The following is a summary of some of some of these benefits:

  1. 10-day nonimmigrant grace periods: The final rule provides for grace period of up to 10 days  prior to the start and after the end of the authorized period for nonimmigrants in H-1B, O-1, E-1, E-2, E-3, L-1 and TN classifications.
  1. 60-day nonimmigrant grace periods: The final rules establishes a grace period of up to 60 consecutive days during each authorized period for workers in H-1B, H-1B1, L-1, O-1, E-1, E-2, E-3 and TN classificationsThis grace period allows for these nonimmigrants to change employers or their status when their employment ceases prior to the end of the petition validity period.
  1. H1B extensions of stay under AC21: The final rule addresses extensions beyond 6 years and reaffirms extensions based on labor certification applications being filed by the end of the foreign worker’s fifth year in H-1B status or a Form I-140 immigrant visa petition being approved by the end of the foreign workers sixth year in H-1B status.
  1. H-1B portability: It confirms the existing practice of allowing foreign workers to begin employment with new H-1B employers upon filing of the petition and allows H-1B employers to file successive H-1B portability petitions (“bridge petitions”).
  1. Counting against the H-1B annual cap: The rule clarifies how the counting is done and method for determining whether a petition is cap-exempt.
  1. H-1B cap exemptions: It clarifies and improves the method for determining whether cap exempt and provides for a new basis of cap exemption based on an affiliation between a nonprofit organization and an institution of higher education.
  1. Protections for H-1B whistleblowers: The rule allows H-1B nonimmigrant workers who provide information to help investigations regarding alleged Labor Condition Applications (LCA) obligations to provide evidence showing that their failure to maintain H-1B status was due to extraordinary circumstances.
  1. Form I-140 petition validity: The rule clarifies the circumstances under which the Form I-140 immigrant petition for  alien workers remains valid even after the I-140 petitioner withdraws the petition or terminates business, including for purposes of H-1B extensions, H-1B portability and I-485 portability under INA 204(j).
  1. Establishment of priority dates: The rules states that priority dates are generally established based on the filing of certain petitions and applications (consistent with existing DHS practice).
  1. Retention of priority dates: The rule enhances job portability for workers who are beneficiaries of approved Form I-140s, clarifies which workers may retain priority dates and transfer those dates to subsequently approved I-140s.  The priority date will generally be retained as long as the original Form I-140 is not revoked based on material error; fraud or willful misrepresentation of a material fact; or invalidation or revocation of a labor certification application.  This allows certain workers to be promoted without losing their place in the line for immigrant visas.
  1. Retention of validity of employment-based immigrant visa petitions: The rules states that Form I-140 immigrant visa petitions approved for 180 days or more would no longer be subject to automatic revocation based solely on the withdrawal by the petitioner or termination of business.
  1. INA 204(j) adjustment of status portability: The rule allows certain workers who have pending Forms I-485 applications to adjust status to change employers or jobs without jeopardizing the approved Form I-140 petition on which they are the beneficiary.

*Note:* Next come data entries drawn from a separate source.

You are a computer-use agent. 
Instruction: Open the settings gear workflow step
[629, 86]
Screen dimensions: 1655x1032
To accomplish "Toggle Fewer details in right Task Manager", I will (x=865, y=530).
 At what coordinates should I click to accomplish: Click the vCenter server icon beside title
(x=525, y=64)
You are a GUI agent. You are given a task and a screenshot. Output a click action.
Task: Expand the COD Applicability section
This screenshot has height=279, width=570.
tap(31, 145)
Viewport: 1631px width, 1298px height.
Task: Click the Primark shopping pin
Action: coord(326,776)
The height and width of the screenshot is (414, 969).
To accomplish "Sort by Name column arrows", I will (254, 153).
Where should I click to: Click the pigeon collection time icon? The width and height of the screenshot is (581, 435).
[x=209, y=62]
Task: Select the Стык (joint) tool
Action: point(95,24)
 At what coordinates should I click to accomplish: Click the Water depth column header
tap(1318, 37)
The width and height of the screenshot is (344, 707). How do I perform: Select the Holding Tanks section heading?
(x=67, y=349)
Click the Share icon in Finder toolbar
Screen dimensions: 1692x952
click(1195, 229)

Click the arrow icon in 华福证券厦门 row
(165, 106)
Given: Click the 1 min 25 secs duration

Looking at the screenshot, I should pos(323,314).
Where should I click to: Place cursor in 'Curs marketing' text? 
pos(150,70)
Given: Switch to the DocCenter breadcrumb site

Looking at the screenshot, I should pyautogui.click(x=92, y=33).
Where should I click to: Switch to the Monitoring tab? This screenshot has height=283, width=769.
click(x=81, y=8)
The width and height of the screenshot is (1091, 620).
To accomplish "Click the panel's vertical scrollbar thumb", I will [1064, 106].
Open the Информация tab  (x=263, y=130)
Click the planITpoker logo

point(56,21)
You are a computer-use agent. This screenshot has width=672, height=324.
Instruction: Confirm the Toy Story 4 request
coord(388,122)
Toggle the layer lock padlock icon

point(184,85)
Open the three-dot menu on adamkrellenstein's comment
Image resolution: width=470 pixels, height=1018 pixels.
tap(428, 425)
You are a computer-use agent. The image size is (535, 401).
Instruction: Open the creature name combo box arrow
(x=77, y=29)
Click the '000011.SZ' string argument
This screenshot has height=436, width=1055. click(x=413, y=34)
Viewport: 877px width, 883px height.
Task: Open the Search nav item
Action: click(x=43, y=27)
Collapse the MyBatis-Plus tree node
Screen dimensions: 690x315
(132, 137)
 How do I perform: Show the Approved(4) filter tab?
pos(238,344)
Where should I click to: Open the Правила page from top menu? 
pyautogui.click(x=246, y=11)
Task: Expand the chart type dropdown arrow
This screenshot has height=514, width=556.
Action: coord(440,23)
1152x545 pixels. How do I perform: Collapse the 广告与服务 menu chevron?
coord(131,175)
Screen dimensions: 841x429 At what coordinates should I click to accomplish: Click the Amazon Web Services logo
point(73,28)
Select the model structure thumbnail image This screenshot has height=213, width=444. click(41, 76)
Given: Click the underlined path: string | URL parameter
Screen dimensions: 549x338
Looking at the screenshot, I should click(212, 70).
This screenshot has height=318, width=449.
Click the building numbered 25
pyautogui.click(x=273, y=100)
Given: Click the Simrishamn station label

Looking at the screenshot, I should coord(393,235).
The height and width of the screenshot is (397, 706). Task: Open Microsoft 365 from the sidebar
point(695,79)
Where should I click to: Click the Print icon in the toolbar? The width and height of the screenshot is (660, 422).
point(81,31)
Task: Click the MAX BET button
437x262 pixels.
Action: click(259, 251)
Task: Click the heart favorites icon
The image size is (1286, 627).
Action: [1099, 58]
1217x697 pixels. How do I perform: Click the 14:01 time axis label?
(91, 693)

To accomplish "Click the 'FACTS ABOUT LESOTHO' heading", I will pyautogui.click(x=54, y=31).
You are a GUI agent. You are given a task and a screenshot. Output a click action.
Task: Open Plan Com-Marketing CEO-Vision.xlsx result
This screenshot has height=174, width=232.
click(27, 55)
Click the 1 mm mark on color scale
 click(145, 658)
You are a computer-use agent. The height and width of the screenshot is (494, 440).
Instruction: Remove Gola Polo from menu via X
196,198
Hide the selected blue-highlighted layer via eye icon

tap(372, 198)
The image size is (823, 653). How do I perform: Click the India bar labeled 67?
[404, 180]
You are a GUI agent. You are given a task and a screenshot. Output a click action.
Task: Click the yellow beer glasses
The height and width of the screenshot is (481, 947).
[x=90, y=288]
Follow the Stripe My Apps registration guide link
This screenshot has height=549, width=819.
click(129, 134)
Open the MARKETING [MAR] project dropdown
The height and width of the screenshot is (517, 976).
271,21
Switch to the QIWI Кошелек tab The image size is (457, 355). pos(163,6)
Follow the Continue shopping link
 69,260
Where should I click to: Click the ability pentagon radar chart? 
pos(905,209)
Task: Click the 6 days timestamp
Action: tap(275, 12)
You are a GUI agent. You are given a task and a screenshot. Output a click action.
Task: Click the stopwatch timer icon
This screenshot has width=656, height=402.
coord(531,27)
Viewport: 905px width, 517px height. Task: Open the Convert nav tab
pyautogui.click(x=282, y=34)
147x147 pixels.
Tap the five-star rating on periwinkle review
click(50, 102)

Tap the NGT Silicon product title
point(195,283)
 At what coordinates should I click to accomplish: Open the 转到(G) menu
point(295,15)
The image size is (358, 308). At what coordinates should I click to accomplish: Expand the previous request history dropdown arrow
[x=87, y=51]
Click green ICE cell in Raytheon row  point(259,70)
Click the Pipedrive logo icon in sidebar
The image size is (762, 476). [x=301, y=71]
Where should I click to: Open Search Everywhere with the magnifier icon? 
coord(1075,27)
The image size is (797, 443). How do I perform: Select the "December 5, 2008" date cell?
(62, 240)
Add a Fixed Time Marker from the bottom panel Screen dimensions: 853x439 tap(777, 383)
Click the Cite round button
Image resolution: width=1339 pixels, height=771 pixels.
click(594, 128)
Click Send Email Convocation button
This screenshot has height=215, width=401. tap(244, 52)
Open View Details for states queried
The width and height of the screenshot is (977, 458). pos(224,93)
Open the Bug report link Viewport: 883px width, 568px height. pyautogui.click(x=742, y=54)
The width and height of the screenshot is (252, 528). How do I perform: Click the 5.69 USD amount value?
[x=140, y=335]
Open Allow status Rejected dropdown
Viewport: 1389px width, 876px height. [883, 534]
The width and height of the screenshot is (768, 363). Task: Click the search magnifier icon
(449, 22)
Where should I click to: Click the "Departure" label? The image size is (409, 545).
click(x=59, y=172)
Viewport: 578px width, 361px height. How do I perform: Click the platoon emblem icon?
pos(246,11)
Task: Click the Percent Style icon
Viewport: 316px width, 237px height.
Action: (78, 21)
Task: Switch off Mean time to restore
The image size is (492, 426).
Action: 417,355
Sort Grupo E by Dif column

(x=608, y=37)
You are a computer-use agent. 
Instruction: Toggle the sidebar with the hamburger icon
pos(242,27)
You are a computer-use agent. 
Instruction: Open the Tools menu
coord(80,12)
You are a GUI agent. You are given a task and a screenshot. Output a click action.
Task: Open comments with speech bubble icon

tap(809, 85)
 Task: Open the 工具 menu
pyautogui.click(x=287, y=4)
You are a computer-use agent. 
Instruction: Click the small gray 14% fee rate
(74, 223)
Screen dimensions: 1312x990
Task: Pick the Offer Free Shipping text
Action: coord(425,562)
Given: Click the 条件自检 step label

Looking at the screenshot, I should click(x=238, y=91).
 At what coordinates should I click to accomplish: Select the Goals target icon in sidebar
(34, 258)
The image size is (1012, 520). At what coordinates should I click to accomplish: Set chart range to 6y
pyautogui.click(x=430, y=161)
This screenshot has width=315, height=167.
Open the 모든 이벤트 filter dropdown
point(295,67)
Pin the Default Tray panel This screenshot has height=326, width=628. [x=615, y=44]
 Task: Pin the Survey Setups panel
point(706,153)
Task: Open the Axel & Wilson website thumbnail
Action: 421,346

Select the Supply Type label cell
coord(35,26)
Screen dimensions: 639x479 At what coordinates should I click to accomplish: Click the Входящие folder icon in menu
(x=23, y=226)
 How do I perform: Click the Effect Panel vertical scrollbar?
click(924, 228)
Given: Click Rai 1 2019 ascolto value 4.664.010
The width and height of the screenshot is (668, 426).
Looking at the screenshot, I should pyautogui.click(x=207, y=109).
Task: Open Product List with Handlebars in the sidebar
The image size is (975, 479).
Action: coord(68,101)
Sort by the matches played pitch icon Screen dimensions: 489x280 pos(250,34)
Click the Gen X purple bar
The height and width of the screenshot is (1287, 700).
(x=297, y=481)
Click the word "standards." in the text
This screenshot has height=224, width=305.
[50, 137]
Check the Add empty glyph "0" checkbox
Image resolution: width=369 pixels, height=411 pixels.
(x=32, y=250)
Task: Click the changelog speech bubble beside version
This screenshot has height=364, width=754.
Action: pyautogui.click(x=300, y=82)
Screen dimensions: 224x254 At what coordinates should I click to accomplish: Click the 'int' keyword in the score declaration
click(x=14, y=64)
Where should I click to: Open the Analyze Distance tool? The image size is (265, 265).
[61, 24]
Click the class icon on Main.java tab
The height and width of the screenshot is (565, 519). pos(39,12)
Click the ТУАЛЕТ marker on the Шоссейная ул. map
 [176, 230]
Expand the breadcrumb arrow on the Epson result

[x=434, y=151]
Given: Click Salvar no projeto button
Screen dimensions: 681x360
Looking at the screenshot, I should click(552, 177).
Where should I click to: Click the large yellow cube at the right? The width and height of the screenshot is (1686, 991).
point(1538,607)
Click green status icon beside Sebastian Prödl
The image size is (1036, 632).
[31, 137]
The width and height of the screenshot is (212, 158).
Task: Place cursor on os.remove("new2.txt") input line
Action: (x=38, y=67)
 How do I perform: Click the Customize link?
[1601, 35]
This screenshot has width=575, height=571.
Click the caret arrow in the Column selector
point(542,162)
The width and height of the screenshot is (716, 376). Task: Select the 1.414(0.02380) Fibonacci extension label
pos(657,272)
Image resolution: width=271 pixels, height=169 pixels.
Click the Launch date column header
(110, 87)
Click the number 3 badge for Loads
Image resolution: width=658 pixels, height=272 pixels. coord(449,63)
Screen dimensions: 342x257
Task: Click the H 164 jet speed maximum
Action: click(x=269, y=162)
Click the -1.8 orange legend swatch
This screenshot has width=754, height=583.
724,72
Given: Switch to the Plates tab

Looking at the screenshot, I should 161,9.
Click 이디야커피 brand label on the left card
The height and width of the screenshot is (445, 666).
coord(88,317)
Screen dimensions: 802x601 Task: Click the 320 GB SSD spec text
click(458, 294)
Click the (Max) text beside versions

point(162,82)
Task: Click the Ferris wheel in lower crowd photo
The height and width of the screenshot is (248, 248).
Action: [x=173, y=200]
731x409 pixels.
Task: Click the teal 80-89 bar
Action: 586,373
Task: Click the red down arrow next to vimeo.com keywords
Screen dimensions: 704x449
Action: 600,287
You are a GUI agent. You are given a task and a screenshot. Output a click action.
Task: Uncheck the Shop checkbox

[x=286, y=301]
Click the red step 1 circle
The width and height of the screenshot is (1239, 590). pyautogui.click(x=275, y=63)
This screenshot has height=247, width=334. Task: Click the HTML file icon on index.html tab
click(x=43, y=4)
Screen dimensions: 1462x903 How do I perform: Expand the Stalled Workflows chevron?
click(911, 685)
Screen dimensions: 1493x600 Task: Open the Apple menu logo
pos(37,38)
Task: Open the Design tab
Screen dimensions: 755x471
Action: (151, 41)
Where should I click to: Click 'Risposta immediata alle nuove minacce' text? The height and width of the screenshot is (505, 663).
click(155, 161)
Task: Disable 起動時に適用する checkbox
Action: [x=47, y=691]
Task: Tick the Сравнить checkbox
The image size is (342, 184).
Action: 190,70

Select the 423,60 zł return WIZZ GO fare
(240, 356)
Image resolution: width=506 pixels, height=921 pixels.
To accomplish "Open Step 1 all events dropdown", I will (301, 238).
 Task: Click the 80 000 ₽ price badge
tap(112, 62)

  1. Eligibility for employment authorization in compelling circumstances: The rule would allow for such employment authorization for the principal beneficiary in E-3, H-1B, H-1B1, L-1 or O-1 status (and the spouse and dependents) of an approved I-140 and even when the Form I-485 application to adjust status has not yet been approved. Compelling circumstances must be demonstrated.
  1. Adjudication of employment authorization documents: The rule clarifies that USCIS no longer must adjudicate an employment authorization document (EAD) within 90 days.  However, USCIS will also allow those with timely filed EAD applications an automatic EAD extension of up to 180 days so long as the EAD renewal is based on the same category.